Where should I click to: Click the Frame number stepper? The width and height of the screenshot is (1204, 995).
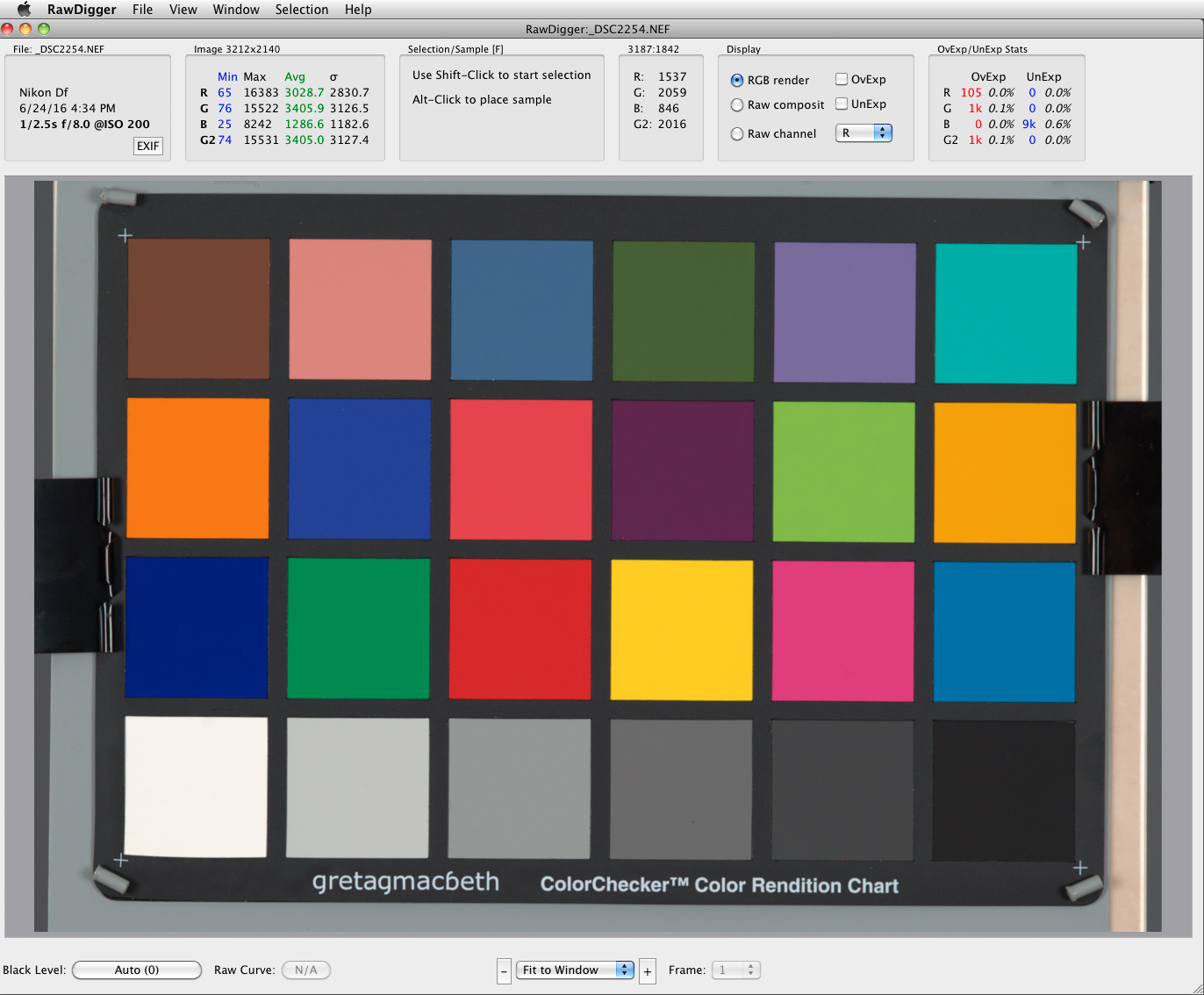click(x=750, y=970)
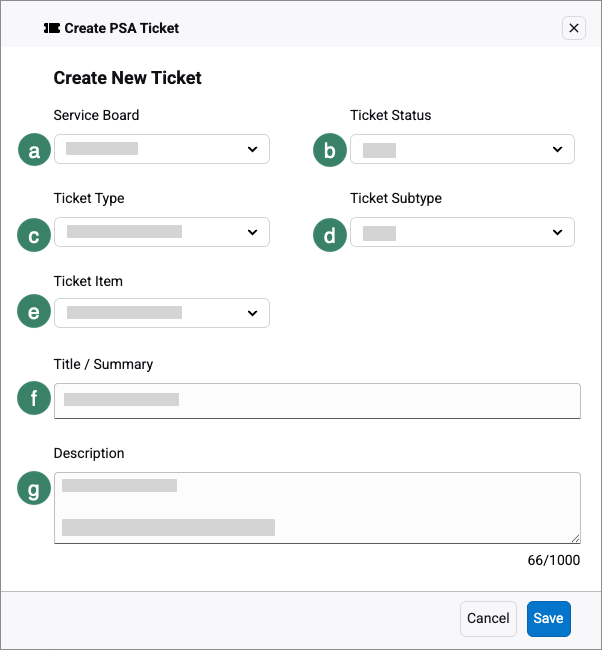Click the green 'a' callout badge

[35, 150]
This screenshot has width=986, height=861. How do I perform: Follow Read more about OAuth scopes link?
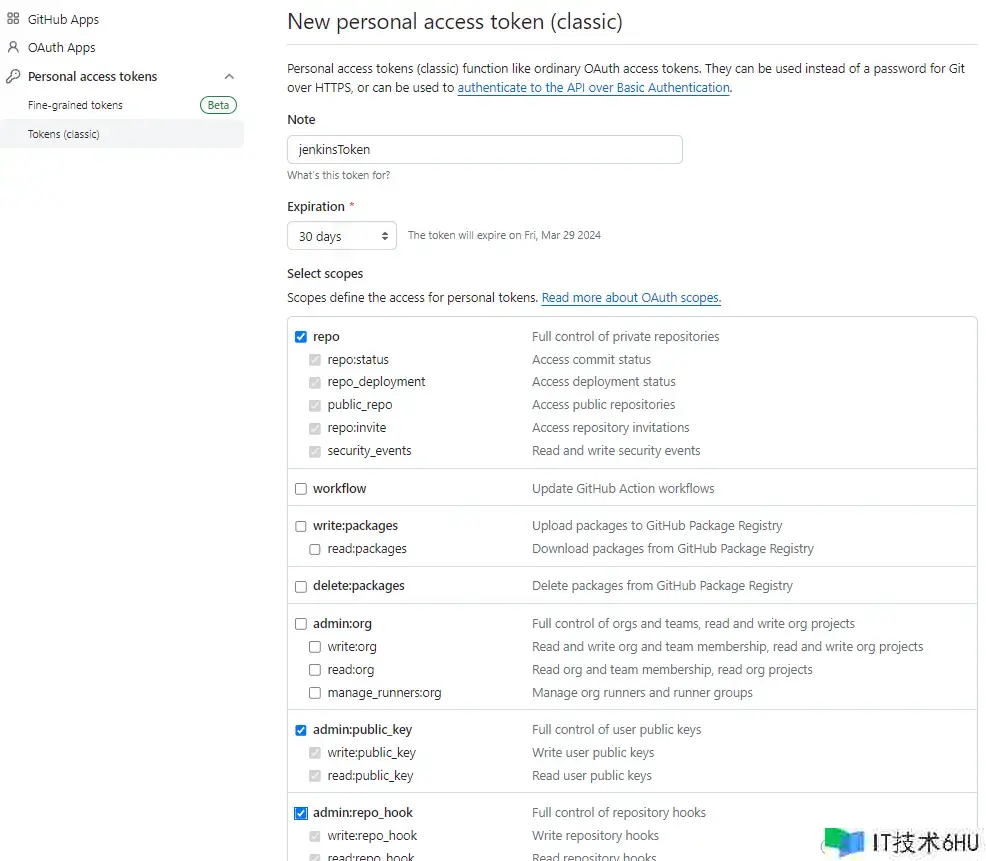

## Problem to solve:
Transcribe the listing in full. Omit the pictures and keep every line exact.

## Answer:
Where should I click to: Click the Frame number stepper? The width and height of the screenshot is (1204, 995).
click(x=750, y=970)
Click the green 'a' callout badge

[35, 150]
This screenshot has width=986, height=861. How do I perform: Follow Read more about OAuth scopes link?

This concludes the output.